Use the "momentum" - reuse the information from the previous few images

OndraZizka commented 3 years ago

From the results it seems that Deface detects faces in each frame individually.

This causes the blurred regions to jump wildly, sometimes a false positive just blinks in 1 frame, and what's worst: Sometimes the face slips into 1 or 2 frames, if obscured by even something small. Then the whole point of blurring is gone.

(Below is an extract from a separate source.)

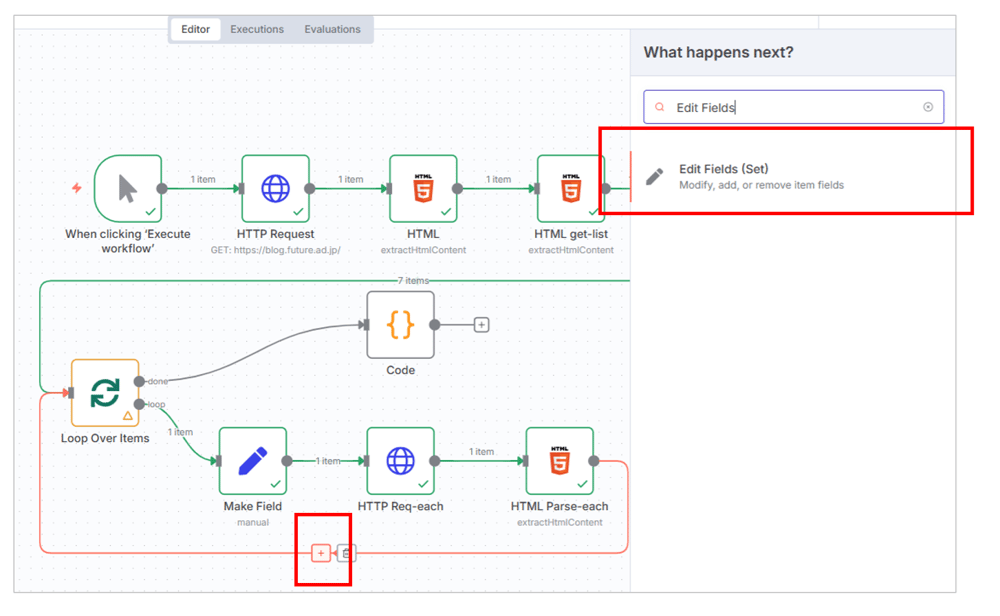
Task: Click plus button after the Code node
Action: [481, 325]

Deface could work in two passes:

Detect the faces in individual images, saving score, size and position.
Distribute the values between images, using a) simple gausian distribution of a "detected face's existence (score + position)" to the surrounding images, b) even better - matching the "same face" by clustering their positions in surrounding images, computing a vector of its movement, and assume a face in the computed position where e.g. nothing is detected, but the surrounding images have a high score.

This would have benefits:

1) The false negatives could be dramatically reduced. 2) In combination with the fixed number of faces parameter, the false positives could be reduced. 3) The computed vectors could go beyond the edges of the video, so a face which moves out or into the video, could be blurred when partly cropped. This solves another issue: If the face moves e.g. left to right, then the halves at the opposite video edges can be combined and whoever wants can have the whole face.

Sounds good?

mdraw commented 3 years ago

This definitely sounds good :) I had actually planned including such a smoothing feature (2.a) from the start but dropped it because I couldn't get it to work properly and had other priorities when implementing the project as a whole. Now that most other things work, this is IMO the most important TODO again. #11 could partially solve this, but I'm not yet sure how effective it is and how it would perform against 2.a and 2.b. Contributions in this domain are very welcome.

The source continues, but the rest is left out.